A Bronze Age cremation cemetery near Hodnet

Archaeological recording along the new Hodnet Bypass
During the summer and autumn of 2002, the Archaeology Service carried out a watching brief on the topsoil-strip phase of the construction of the new A53 Hodnet Bypass.
Among the historical features recorded during the watching brief were the drains and ditches of 19th century water-meadows alongside the River Tern at Wollerton and Losford, and a 19th-century stable, once part of a small-holding, at Webster Lane on Hodnet Heath.
The Archaeology Service also carried out the rescue excavation of an early Bronze Age cremation cemetery, discovered by chance at the Espley end of the new road. At least 17 individual cremation pits were identified, containing charcoal and fragments of burnt human bone. Samples of the charcoal from three of the pits were sent for radiocarbon dating, and these have dated the cemetery to the early Bronze Age, between c.1600 BC and 1400 BC.
Hodnet in the Bronze Age
The period we know as "the Bronze Age" began with the introduction of metal tools and weapons in about 2500 BC, and lasted until about 700 BC, when iron-working was first developed.
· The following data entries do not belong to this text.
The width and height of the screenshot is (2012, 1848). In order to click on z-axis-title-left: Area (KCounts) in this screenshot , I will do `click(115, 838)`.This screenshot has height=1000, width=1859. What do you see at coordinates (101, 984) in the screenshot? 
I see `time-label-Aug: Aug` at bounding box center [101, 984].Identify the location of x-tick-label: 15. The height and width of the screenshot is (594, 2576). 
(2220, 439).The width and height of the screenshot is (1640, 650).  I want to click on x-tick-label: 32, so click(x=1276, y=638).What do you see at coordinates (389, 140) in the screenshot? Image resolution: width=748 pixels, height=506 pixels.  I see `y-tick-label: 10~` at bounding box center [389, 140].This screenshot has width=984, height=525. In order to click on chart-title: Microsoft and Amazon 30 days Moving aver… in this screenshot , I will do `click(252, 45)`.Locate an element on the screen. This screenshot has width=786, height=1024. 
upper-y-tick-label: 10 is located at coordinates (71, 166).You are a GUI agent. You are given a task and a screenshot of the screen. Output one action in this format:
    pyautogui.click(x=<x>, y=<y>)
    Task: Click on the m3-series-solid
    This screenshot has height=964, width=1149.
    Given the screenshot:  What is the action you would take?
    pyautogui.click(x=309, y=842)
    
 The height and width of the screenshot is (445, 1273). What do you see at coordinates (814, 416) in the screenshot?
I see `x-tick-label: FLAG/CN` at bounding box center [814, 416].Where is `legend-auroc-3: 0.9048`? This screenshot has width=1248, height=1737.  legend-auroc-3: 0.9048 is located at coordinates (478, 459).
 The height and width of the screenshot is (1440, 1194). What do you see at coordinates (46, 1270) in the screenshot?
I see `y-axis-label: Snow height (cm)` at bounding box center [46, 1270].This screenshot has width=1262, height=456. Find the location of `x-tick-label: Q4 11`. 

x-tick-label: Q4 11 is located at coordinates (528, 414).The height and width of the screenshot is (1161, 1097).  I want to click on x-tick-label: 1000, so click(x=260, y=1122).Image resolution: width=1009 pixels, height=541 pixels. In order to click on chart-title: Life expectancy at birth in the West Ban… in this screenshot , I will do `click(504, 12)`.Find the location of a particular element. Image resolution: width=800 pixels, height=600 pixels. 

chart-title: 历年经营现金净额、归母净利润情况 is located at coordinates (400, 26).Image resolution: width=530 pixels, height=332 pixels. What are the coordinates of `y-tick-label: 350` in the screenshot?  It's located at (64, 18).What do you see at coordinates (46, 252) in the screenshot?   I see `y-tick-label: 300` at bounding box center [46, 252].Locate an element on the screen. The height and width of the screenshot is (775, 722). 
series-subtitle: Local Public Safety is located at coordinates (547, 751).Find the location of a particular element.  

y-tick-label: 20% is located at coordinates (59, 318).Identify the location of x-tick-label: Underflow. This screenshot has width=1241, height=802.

The people living in Shropshire in the Bronze Age will mostly have been farmers, probably living in small communities, probably based on family groups. However, we know very little about where their actual settlements were. Most of our knowledge of these people comes from their burial sites, and from the chance finds of the stone and bronze tools and weapons that they used.
During the Bronze Age the dead were often buried beneath the circular mounds of earth or stone that we call barrows. Sometimes they were cremated and buried in cemeteries, such as the one discovered at Hodnet during the Bypass works.
Sometimes the dead were buried with their tools, weapons or ornaments - clay pots, bronze axes or daggers, flint arrowheads and knives. Often, as at Hodnet, the dead were buried without any of these.
The Bronze age people's tools and weapons are also sometimes found without any sign of burials. These hoards as they are called may have been buried as part of a ritual, or perhaps as a bronzesmith's stockpile of scrap, intended for later re-use but never recovered.